1.     I had actually told Jess that her last-minute email was “completely unnecessary” and “perhaps a bit excessive” since I received two separate confirmations from Thorntree, including confirmation of our arrival time and flight.  Jess has done a very good job of not lording it over me (so far…)
2.     Fortunately there are PICTURES!  Seriously, even these don’t capture the rolling, expansive beauty of the place.
3.     I know I’m ostensibly an adult, but every time we see hippos in Africa, I can’t help but remember being told many times that they’re only dangerous if you see them wiggling their ears and blowing bubbles.  (If you get this reference and admit to it, you are among my favorite people.)

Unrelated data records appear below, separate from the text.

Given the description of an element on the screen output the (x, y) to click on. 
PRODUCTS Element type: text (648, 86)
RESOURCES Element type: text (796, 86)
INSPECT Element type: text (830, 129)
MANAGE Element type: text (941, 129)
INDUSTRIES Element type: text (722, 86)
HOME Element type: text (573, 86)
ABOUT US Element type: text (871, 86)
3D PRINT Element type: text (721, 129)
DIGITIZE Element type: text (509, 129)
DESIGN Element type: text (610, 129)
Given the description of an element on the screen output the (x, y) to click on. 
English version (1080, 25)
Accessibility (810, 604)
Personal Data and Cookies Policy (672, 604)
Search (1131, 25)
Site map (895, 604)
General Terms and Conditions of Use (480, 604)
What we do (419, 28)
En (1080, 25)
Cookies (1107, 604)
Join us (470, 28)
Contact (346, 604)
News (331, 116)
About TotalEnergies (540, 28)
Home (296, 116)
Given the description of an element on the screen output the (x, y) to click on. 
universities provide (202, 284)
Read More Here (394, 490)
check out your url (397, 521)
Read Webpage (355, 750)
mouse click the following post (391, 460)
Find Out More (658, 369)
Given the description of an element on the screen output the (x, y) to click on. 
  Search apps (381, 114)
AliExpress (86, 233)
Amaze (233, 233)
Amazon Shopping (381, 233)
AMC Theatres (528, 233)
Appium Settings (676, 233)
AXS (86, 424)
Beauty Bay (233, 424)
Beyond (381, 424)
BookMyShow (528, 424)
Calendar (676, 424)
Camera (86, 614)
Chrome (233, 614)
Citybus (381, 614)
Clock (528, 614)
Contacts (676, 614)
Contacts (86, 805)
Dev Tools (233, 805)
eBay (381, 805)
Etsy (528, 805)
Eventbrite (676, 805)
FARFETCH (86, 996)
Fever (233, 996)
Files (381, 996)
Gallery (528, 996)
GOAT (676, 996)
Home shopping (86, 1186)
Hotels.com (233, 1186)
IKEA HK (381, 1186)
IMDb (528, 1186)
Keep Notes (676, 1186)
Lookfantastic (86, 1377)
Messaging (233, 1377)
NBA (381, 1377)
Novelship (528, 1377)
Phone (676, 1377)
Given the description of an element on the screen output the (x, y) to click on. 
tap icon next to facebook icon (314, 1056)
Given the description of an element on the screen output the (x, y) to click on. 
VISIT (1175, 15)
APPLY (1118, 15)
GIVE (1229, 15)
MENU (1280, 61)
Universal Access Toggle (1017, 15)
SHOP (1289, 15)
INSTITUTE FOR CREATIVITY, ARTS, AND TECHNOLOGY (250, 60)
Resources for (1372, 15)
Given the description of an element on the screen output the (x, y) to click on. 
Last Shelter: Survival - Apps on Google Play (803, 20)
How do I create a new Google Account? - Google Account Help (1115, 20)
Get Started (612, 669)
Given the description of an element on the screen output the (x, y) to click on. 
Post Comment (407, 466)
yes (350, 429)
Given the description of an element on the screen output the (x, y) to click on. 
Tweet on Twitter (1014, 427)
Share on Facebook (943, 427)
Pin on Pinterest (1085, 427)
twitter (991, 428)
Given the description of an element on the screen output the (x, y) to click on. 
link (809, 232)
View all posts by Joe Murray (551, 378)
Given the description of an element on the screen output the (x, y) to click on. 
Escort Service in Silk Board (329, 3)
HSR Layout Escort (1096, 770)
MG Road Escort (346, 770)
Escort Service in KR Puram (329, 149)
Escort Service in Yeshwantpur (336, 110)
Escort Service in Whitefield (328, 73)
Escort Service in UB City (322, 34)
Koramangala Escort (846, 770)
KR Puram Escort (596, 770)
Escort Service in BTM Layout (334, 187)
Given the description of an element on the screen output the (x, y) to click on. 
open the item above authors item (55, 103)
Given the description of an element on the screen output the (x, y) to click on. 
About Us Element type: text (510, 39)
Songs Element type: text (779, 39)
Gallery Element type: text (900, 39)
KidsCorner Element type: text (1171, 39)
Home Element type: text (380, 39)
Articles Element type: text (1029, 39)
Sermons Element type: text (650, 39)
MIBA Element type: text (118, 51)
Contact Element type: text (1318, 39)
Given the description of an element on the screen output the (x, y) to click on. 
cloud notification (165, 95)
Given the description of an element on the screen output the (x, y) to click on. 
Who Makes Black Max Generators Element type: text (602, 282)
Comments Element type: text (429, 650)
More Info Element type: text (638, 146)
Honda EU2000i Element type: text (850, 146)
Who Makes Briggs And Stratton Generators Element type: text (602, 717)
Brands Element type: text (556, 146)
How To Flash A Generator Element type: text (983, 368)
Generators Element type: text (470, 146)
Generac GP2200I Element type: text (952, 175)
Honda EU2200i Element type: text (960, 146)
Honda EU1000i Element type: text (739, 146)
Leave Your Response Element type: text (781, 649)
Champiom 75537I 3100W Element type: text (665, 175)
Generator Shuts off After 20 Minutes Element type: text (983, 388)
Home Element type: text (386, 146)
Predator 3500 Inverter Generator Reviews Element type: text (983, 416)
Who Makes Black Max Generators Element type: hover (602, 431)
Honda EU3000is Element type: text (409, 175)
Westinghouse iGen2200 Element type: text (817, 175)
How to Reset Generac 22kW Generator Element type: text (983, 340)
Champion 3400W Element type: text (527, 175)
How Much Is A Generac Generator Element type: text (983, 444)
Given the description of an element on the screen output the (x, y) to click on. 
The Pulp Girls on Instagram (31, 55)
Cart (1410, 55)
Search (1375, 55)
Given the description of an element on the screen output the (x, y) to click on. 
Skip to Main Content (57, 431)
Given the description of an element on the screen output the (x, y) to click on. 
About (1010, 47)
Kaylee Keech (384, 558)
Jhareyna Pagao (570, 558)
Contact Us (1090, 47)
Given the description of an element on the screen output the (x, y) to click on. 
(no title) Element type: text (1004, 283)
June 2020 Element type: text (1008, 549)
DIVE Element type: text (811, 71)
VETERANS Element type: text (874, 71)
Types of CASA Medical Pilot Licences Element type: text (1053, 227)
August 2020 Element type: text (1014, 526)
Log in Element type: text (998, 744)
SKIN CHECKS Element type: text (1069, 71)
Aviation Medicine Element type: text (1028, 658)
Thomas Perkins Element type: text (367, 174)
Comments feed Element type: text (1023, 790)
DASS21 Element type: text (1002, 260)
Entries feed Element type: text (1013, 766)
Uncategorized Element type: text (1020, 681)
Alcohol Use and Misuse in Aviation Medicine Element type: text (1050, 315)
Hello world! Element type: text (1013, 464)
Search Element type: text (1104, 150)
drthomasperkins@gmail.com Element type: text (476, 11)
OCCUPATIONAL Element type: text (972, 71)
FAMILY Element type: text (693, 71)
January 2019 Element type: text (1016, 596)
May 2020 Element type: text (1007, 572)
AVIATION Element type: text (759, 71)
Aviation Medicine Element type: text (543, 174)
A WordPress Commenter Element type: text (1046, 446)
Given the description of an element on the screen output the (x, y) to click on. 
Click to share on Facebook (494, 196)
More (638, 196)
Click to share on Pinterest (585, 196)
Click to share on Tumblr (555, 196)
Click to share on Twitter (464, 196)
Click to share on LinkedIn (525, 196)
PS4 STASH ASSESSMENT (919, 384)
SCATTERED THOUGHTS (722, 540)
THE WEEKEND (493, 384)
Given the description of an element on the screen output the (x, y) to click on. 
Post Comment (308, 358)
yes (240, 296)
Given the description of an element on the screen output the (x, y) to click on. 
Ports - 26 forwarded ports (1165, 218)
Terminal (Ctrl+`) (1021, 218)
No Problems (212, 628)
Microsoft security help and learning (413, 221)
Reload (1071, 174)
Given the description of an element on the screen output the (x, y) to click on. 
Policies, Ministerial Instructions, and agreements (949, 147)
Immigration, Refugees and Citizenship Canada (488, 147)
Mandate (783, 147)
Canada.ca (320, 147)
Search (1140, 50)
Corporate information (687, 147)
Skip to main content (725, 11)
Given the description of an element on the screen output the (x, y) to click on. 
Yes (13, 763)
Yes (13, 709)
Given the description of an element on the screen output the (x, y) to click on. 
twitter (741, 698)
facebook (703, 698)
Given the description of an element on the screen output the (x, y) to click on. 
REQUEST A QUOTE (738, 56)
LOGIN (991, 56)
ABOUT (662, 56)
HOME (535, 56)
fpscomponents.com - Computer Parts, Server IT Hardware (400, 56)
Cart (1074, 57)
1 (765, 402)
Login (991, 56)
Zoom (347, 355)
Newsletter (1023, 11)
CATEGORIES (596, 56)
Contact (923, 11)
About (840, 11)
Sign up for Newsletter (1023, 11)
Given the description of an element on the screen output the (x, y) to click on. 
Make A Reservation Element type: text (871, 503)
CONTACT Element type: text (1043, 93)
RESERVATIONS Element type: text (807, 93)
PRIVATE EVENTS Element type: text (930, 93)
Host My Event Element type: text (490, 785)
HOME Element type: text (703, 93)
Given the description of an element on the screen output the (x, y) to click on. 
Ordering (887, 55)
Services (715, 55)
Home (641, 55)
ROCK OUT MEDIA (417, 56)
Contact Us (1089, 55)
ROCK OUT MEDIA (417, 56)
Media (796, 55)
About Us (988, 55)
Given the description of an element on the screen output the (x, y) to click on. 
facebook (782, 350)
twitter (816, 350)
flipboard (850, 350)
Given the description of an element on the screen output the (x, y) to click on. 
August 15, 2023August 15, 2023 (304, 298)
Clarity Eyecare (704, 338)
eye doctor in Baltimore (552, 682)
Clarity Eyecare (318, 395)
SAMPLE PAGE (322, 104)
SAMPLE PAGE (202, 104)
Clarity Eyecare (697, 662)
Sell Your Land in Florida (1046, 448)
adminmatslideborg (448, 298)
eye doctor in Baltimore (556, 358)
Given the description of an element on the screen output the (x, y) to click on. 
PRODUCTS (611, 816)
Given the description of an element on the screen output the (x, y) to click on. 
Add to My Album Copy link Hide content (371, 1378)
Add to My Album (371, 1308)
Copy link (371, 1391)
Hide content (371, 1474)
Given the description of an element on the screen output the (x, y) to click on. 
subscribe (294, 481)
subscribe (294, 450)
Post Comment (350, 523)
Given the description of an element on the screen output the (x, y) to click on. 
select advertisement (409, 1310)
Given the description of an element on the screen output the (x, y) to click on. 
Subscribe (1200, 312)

4.     The blend between a passionate Christianity and traditional tribal structures was particularly interesting: the driver repeatedly explained these tribal structures by saying “this is a Christian country”.  Churches are more common here than anywhere I’ve been (outside of the South or Texas).  I don’t know the history well enough, but the locals point to the legacy of David Livingstone, the famous missionary and explorer who discovered Victoria Falls and for whom this town is named.  Interestingly, he is beloved in this country (and I understand Zimbabwe as well) for his legendary compassion as much as his fight against the slave trade well before it was banned by Great Britain.